→ Directions for this task: Scan the records below, and wherever a line has the word "Identify", pull it out.
(Beginning of Data section)
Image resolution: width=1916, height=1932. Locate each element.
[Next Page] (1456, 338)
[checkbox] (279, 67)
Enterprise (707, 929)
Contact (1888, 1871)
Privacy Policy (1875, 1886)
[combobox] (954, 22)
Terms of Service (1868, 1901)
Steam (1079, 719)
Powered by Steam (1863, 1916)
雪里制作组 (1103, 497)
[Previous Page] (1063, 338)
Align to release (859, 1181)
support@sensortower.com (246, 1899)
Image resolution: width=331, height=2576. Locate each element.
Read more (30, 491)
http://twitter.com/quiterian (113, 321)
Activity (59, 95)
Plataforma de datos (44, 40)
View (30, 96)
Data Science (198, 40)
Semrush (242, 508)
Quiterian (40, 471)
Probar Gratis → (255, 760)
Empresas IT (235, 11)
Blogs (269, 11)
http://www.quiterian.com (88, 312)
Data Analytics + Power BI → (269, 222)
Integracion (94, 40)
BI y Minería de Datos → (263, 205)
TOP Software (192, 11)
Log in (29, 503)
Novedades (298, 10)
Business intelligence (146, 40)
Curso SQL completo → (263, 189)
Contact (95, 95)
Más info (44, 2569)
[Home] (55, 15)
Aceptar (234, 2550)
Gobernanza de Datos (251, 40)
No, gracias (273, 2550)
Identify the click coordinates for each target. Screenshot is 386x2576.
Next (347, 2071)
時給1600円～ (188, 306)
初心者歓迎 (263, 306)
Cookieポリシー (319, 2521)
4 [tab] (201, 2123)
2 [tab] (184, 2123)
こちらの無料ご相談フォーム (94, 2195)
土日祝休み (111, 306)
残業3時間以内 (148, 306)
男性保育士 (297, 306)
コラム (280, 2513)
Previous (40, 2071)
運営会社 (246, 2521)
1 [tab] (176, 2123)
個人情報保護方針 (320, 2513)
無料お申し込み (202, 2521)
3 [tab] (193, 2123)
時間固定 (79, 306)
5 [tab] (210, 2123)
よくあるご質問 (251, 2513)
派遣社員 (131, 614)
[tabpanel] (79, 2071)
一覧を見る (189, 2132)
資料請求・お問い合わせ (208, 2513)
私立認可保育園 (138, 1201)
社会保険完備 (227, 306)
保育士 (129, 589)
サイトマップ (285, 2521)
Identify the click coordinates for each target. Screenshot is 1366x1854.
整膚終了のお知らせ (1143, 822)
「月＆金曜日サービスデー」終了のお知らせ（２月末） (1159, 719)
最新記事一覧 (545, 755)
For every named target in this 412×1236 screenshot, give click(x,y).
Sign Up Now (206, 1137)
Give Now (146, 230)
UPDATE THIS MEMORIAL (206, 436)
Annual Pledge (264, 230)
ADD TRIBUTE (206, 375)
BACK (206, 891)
(End of Data section)
→ Result for this task:
Identify the click coordinates for each target. Screenshot is 386x2576.
Identify the click coordinates for each target. Screenshot is 1366x1854.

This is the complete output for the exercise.